> [Information given]:
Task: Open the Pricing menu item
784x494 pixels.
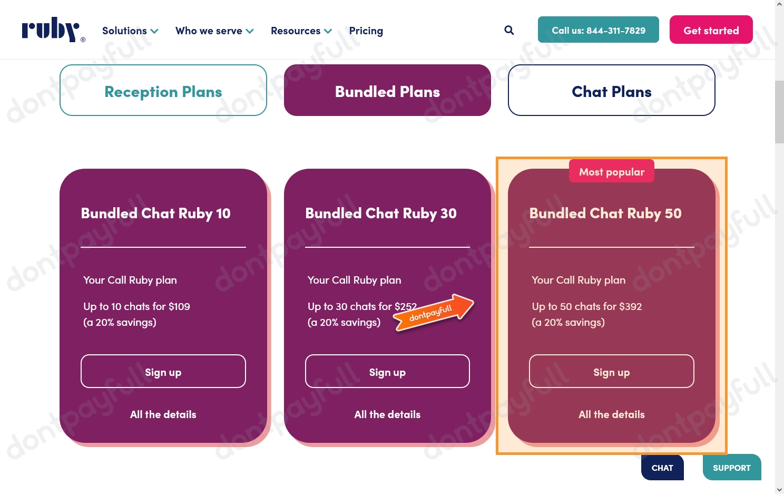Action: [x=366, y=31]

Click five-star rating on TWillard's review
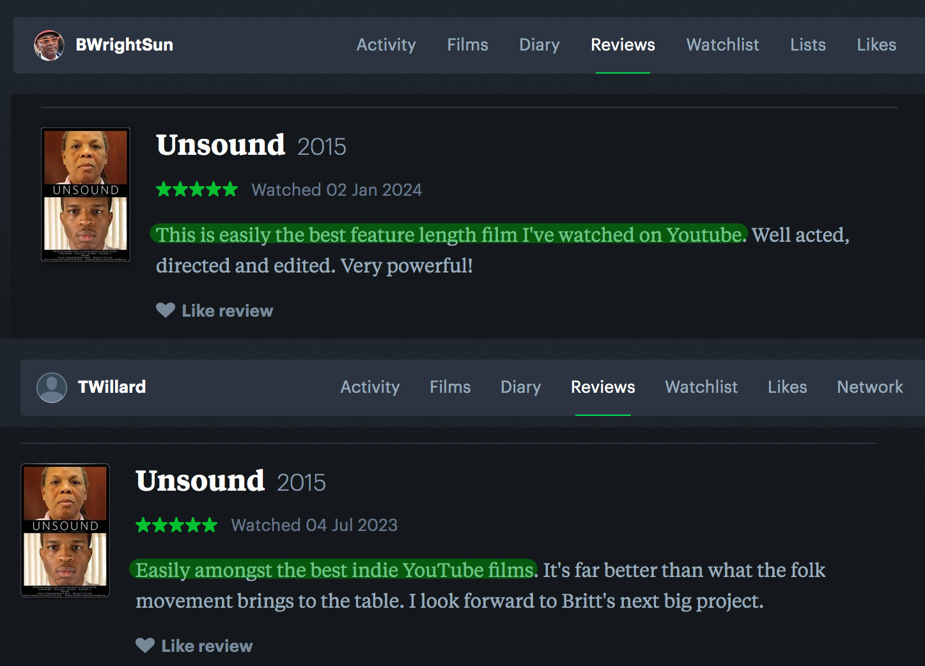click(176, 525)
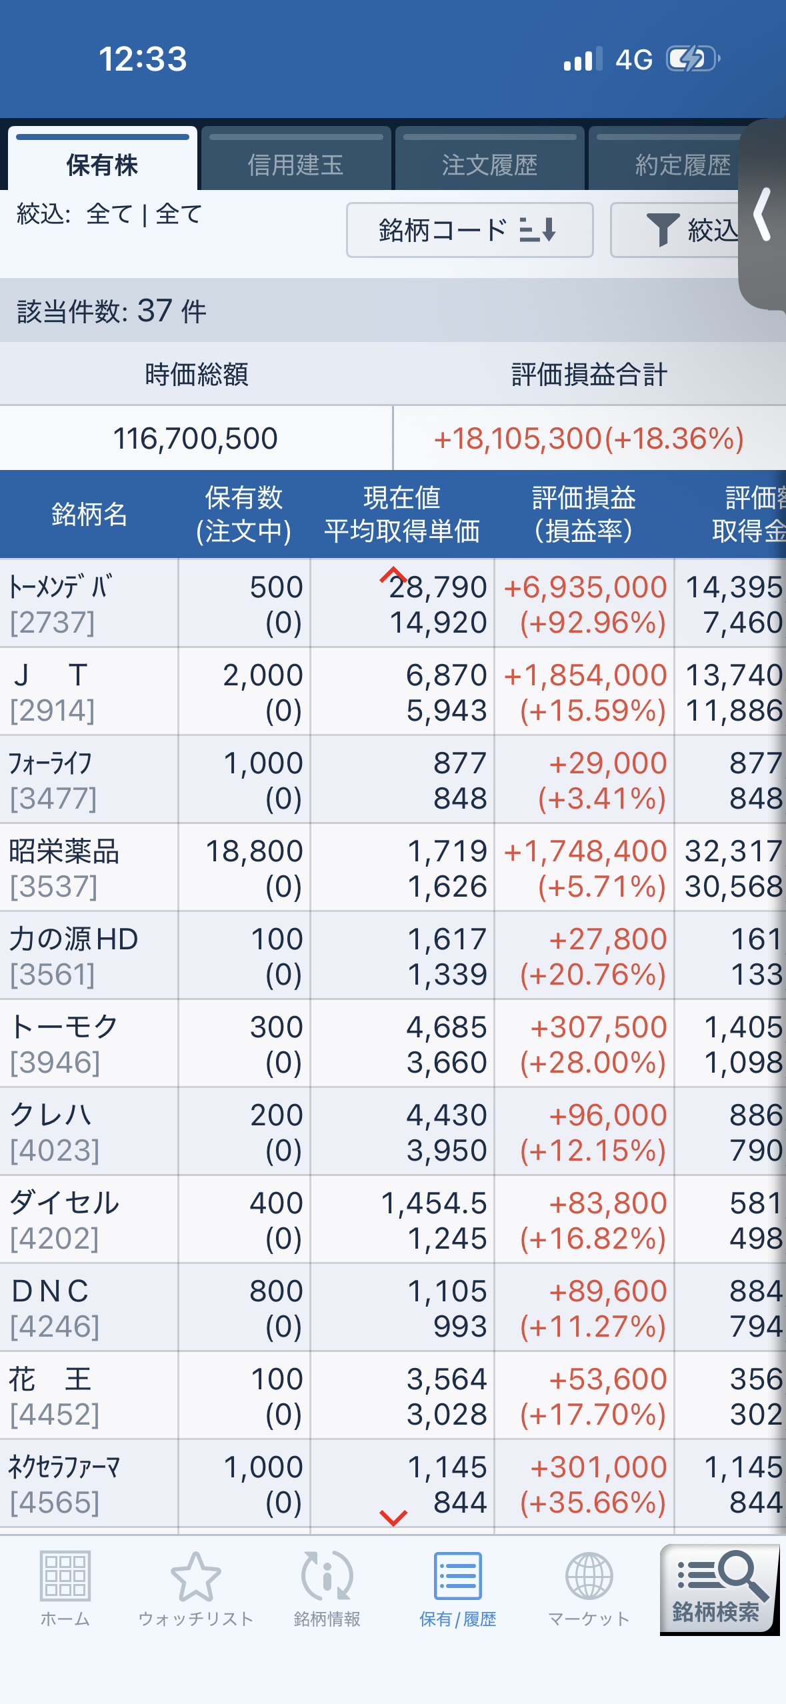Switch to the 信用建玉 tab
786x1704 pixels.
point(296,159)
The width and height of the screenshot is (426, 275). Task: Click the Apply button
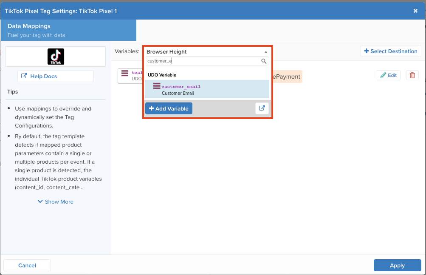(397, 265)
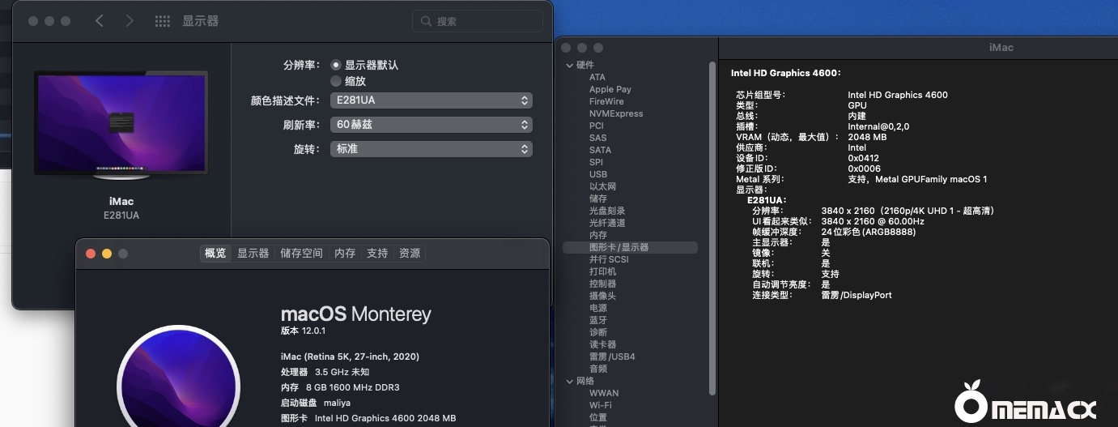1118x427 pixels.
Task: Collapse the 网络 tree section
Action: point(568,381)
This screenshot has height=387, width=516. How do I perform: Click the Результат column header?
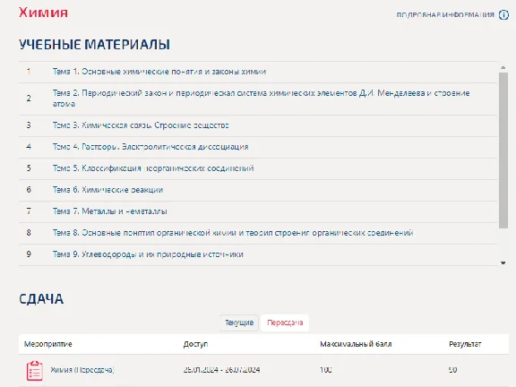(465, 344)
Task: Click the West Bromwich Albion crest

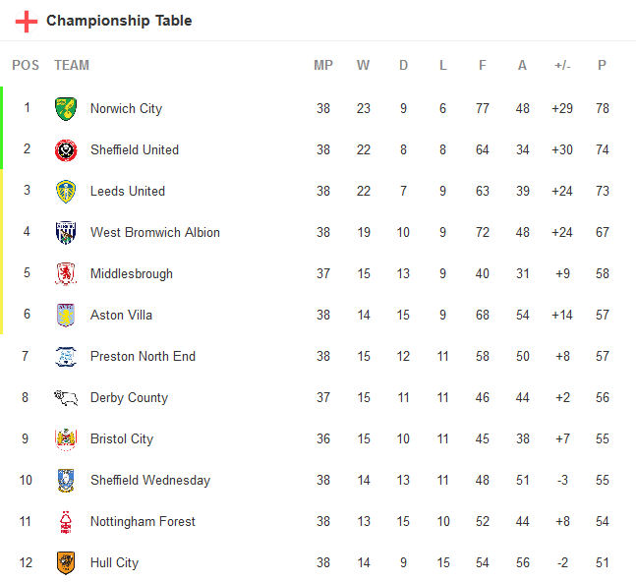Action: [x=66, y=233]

> [Task description]:
Copy out every line of the material above exactly, skipping the pictures.

> [Task response]:
Task: Open the Pricing menu item
784x494 pixels.
Action: [x=366, y=31]

Click five-star rating on TWillard's review
click(176, 525)
Switch to the 信用建玉 tab
786x1704 pixels.
point(296,159)
The width and height of the screenshot is (426, 275). Task: Click the Apply button
(397, 265)
1118x427 pixels.
Task: Collapse the 网络 tree section
Action: point(568,381)
This screenshot has height=387, width=516. How do I perform: Click the Результат column header?
(465, 344)
Task: Click the West Bromwich Albion crest

Action: [x=66, y=233]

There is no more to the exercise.